» **MATERIAL FOR THE TASK**:
▼▼▼

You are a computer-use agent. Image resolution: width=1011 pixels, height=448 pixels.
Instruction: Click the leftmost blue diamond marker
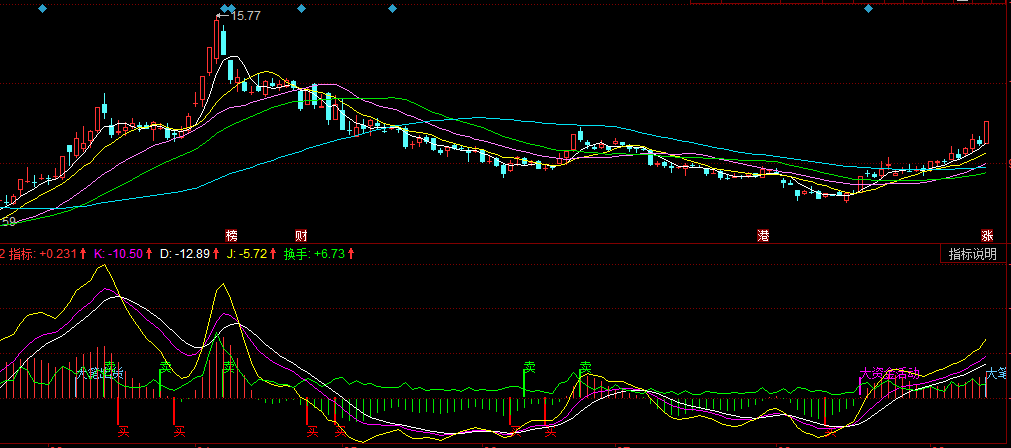(42, 8)
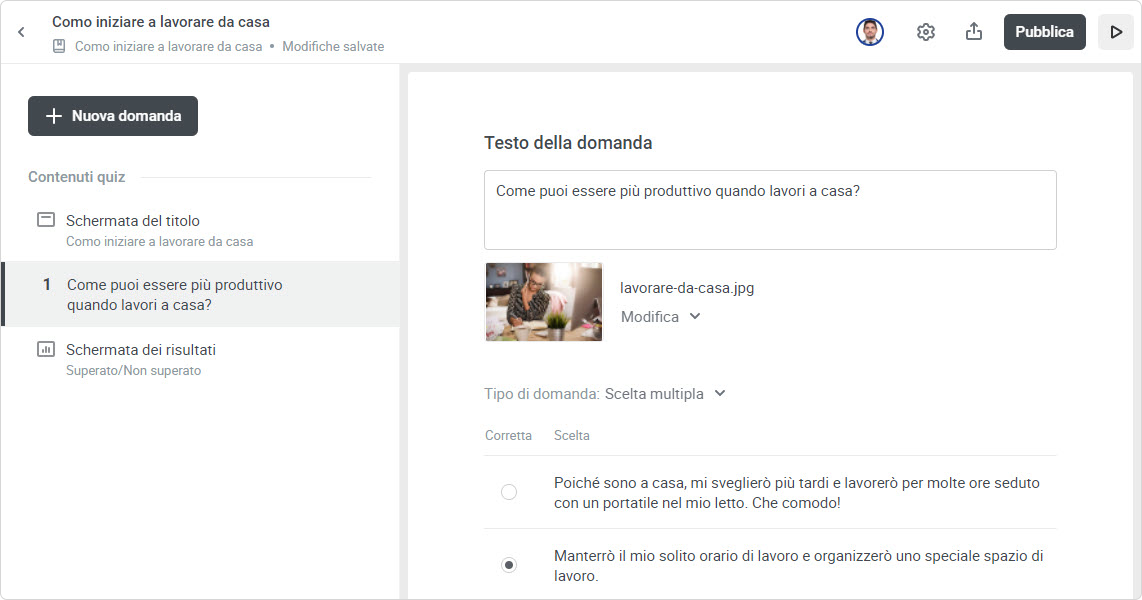Select the 'Poiché sono a casa' answer radio
This screenshot has width=1142, height=600.
(x=509, y=492)
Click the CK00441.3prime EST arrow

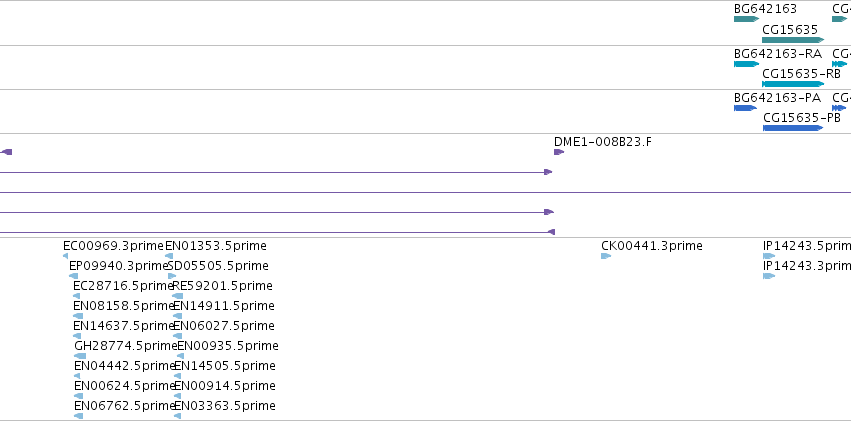pos(606,256)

▲▲▲

» **TO DO**:
Each entry above should be restated word for word, though no picture may appear in the copy.

» **THE ANSWER**:
You are a computer-use agent. Image resolution: width=1011 pixels, height=448 pixels.
Instruction: Click the leftmost blue diamond marker
(42, 8)
Select the 'Poiché sono a casa' answer radio
This screenshot has width=1142, height=600.
(x=509, y=492)
Click the CK00441.3prime EST arrow

pos(606,256)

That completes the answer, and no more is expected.